王龍飛不以為然的點點頭,一個小屁孩,王龍飛自信對付他毫無壓力,so easy。
「王老師,我問的問題,您只能用『知道』或『不知道』回答,您敢麼?」被王龍飛忽視的小屁孩對他發起了挑戰。
王龍飛被逗樂了,心想你說話都漏風,那倆大門牙什麼時候長出來都不知道,我有什麼不敢的,洗臉盆子也想淹死我?
王龍飛痛苦的點頭同意:「說吧,照你的方法辦。」
「您家裡人知道您是逗比麼?」
「不……」王龍飛順口剛說了一個字,反應過來的他趕緊摀住了嘴,差點讓這小屁孩坑死,特麼的,我抽你。

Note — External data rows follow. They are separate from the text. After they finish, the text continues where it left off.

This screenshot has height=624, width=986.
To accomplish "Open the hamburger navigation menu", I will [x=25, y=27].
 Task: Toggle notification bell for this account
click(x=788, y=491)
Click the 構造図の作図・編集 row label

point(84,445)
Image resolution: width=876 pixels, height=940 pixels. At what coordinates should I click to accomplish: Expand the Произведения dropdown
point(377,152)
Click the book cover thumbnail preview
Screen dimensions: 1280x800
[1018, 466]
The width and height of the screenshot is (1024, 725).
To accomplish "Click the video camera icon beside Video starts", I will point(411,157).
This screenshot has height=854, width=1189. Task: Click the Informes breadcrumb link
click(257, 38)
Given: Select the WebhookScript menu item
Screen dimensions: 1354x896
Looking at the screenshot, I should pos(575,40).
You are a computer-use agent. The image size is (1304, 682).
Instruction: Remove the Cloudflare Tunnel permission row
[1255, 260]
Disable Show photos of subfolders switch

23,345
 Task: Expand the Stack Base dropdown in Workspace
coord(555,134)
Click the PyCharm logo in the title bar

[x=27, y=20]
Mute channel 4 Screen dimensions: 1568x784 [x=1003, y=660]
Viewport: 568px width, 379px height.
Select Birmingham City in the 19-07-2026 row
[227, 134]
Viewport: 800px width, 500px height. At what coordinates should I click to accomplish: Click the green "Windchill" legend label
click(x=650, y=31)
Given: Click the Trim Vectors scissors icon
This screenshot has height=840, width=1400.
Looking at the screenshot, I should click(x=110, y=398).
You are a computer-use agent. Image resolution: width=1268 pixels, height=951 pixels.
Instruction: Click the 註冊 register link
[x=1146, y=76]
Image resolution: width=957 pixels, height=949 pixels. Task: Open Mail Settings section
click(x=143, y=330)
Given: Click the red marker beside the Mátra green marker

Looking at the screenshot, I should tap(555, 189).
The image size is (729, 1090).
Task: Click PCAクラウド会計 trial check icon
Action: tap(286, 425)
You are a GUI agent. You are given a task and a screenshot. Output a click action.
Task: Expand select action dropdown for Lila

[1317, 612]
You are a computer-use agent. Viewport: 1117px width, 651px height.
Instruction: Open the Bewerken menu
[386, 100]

王龍飛捂著嘴,眼瞪的大大的窘樣,把教室裡的人全逗的樂瘋了,小男孩卻不放過王龍飛,他眉毛上揚,雙手掐腰,大聲呵斥:「裝逼賣老,一律放倒。」
很不幸,裝成熟的王龍飛兩樣占齊了,自然就是小男孩嘴裡放倒的對象,只不過不知道他們將要用什麼方法。
「穆冬,快向老師道歉。」一向高冷的穆清訓斥挑釁王龍飛的小男孩,站起身來向王龍飛道歉,她覺得幕後黑手蔣芳顏做的太不像話,平時孩子們皮是皮了點,今天鬧的太過了,「王老師,你別和小傢伙一般見識。」
「道歉?不用了。」王龍飛鐵青著臉,看在穆清是個大美女的份上,不和小孩子們計較。
信心滿滿的王龍飛也栽了,失落的走下講台,會議室裡再一次爆發出震天的笑聲,一個個笑的東倒西歪。
「一幫人才啊!」李雯笑的趴在老公肩膀上直抽抽,這哪是給孩子們講課,簡直比群毆還熱鬧。
今天玩的太嗨皮了,蔣芳顏同樣樂的找不著北,猛的站了起來,一雙大眼睛掃瞄著大門的方向,還有張晨沒有上台呢。
蔣芳顏恨死張晨了,特別期待他被修理一頓的糗樣。
「張晨出來,張晨出來,張晨出來……」小富婆揮舞著雙手,嗷嗷叫著,心裡卻暗罵著張晨:叫你給本姑娘找補課老師,叫你不陪本姑娘玩,叫你掃本姑娘的面子……
幾十個小傢伙不知道張晨是誰,也沒有見過他長的什麼樣,雙方沒仇沒怨。
看蔣芳顏的架勢,估計這個叫張晨的鐵定的得罪了大姐頭,於是幾十個小傢伙躍躍欲試的準備修理張晨。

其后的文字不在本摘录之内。